參考資料：ActiveRecord::ConnectionAdapters::TableDefinition

欄位名稱慣例

我們已經介紹過了 timestamps 方法會自動新增兩個時間欄位，Rails 還保留了幾個名稱作為慣例之用：

欄位名稱	用途
id	預設的主鍵欄位名稱
{tablename}_id	預設的外部鍵欄位名稱
created_at	如果有這個欄位，Rails便會在新增時設定時間
updated_at	如果有這個欄位，Rails便會在修改時設定時間
created_on	如果有這個欄位，Rails便會在新增時設定時間
updated_on	如果有這個欄位，Rails便會在修改時設定時間
{tablename}_count	如果有使用 Counter Cache 功能，這是預設的欄位名稱
type	如果有這個欄位，Rails便會啟動STI功能(詳見ActiveRecord章節)
lock_version	如果有這個欄位，Rails便會啟動Optimistic Locking功能(詳見ActiveRecord章節)

Migration 搭配的 Rake 任務

rake db:create 依照目前的 RAILS_ENV 環境建立資料庫
rake db:create:all 建立所有環境的資料庫
rake db:drop 依照目前的 RAILS_ENV 環境刪除資料庫
rake db:drop:all 刪除所有環境的資料庫
rake db:migrate 執行Migration動作
rake db:rollback STEP=n 回復上N個 Migration 動作
rake db:migrate:up VERSION=20080906120000 執行特定版本的Migration
rake db:migrate:down VERSION=20080906120000 回復特定版本的Migration
rake db:seed 執行 db/seeds.rb 載入種子資料
rake db:version 目前資料庫的Migration版本
rake db:migrate:status 顯示目前 migrations 執行的情況

如果需要指定Rails環境，例如production，可以輸入 RAILS_ENV=production rake db:migrate

種子資料 Seed

種子資料Seed的意思是，有一些資料是應用程式跑起來必要基本資料，而這些資料的產生我們會放在db/seeds.rb這個檔案。例如，讓我們打開來，加入一些基本的Category資料：

# This file should contain all the record creation needed to seed the database with its default values.
# The data can then be loaded with the rake db:seed (or created alongside the db with db:setup).
#
# Examples:
#
#   cities = City.create([{ name: 'Chicago' }, { name: 'Copenhagen' }])
#   Mayor.create(name: 'Emanuel', city: cities.first)

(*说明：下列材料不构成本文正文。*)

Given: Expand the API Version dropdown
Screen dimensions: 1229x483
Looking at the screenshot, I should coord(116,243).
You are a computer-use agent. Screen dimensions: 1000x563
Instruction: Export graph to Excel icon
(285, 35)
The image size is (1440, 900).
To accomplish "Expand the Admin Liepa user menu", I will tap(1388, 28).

Category.create!( :name => "Science" )
Category.create!( :name => "Art" )
Category.create!( :name => "Education" )

輸入rake db:seed就會執行這個檔案了。通常執行的時機是第一次建立好資料庫和跑完Migration之後。

Data Migration 資料遷移

Migrations 不只可以用來變更資料表定義，它也很常用來遷移資料。新增或修改欄位時，還蠻常也需要根據現有的資料，來設定新欄位的值。這時候我們就會在 Migration 利用 ActiveRecord 來操作資料。

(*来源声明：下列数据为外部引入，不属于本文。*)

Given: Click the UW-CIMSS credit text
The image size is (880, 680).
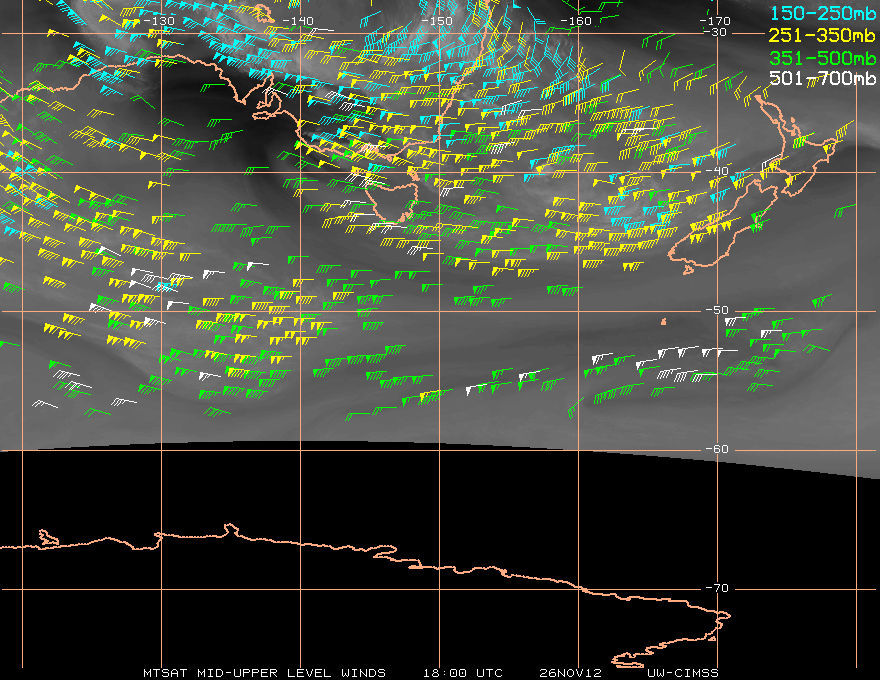Looking at the screenshot, I should click(x=682, y=673).
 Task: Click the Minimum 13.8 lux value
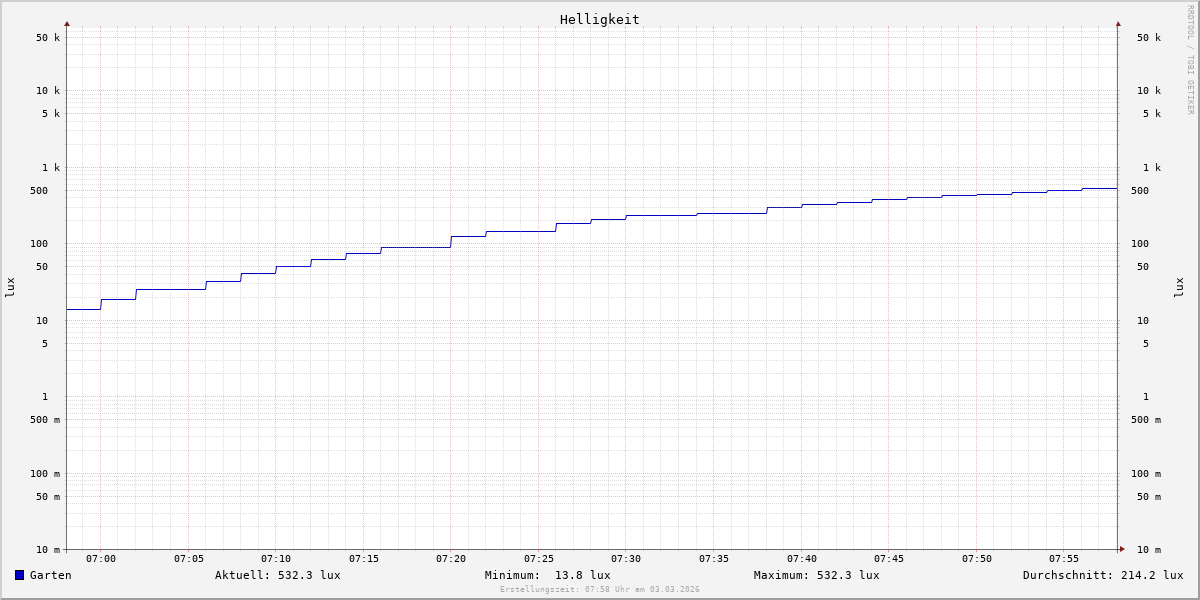coord(547,575)
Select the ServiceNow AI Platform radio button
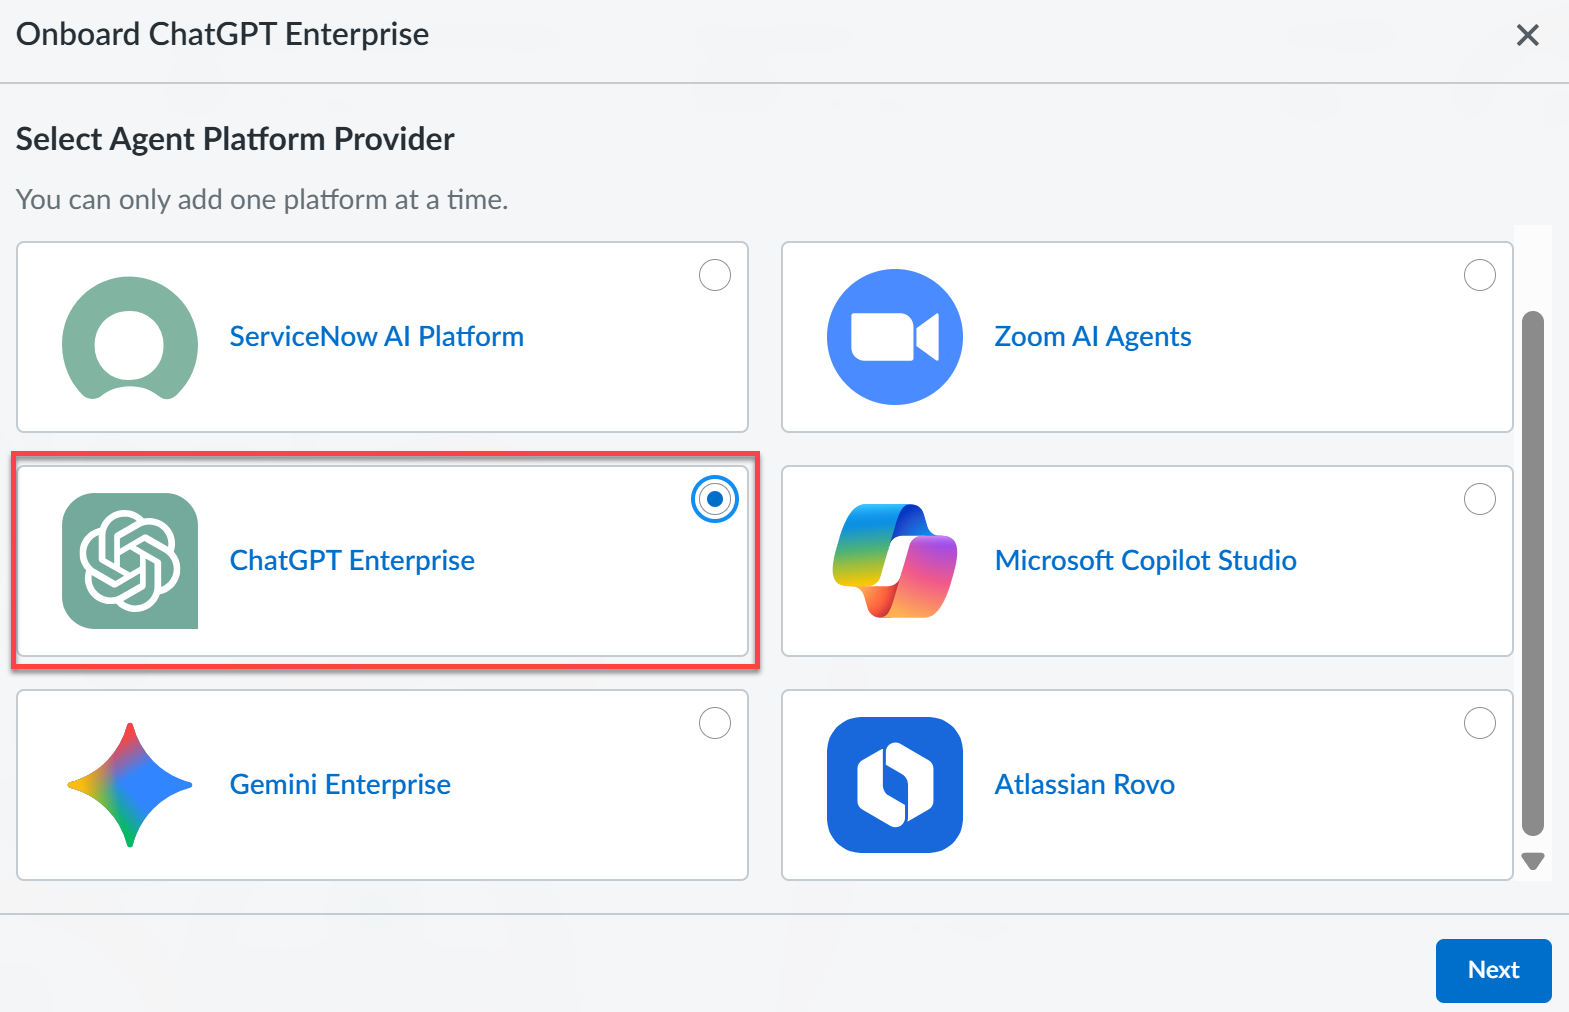The width and height of the screenshot is (1569, 1012). [715, 275]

不過，如果你在Migration中修改了資料表欄位，隨即又使用這個Model來做資料更新，那麼因為Rails會快取資料表的欄位定義，所以會無法讀到剛剛修改的資料表。這時候有幾個辦法可以處理：

第一是呼叫 reset_column_information 重新讀取資料表定義。

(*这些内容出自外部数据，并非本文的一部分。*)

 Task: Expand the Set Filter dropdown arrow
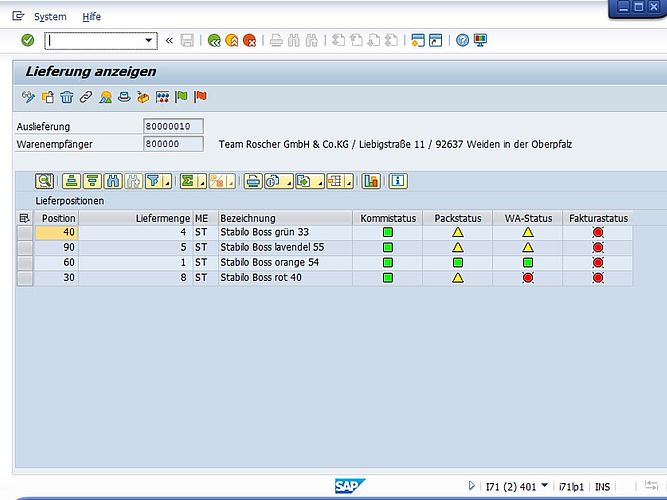pos(167,182)
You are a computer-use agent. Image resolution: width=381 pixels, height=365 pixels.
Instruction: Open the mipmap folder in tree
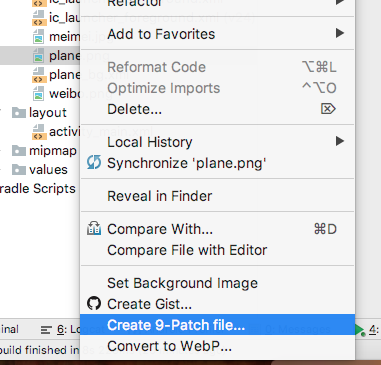(53, 151)
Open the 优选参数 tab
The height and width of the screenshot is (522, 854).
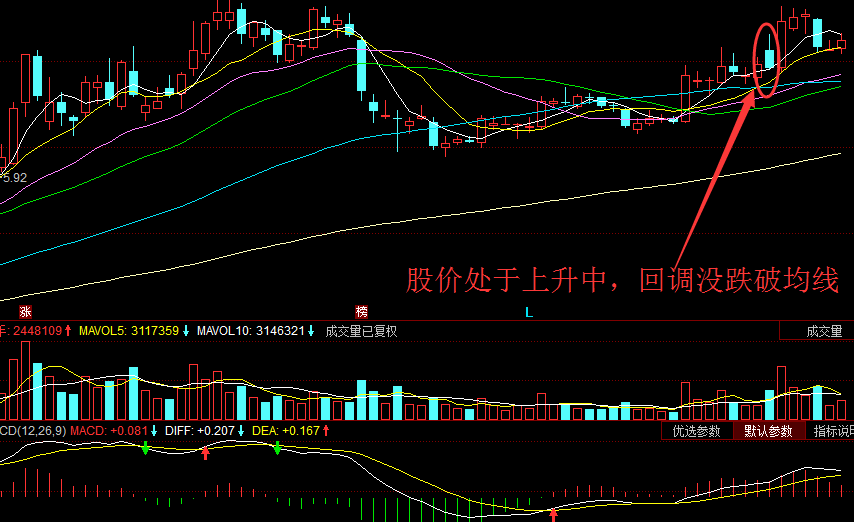click(x=697, y=431)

第二是在 Migration 中用 ActiveReocrd::Base 定義一個新的空白 Model 來暫時使用。

第三是用 execute 功能來執行任意的 SQL。

也有蠻多團隊的最佳實務是只在 Rails migration 裡面做 schema 變更，而把變更資料的工作放在 rake 裡面做。如此的好處是避免在部署的流程一起執行 data migration，而是可以分開在背景手動執行，較有運營上的彈性。拆開 rake 也比較方便進行開發測試。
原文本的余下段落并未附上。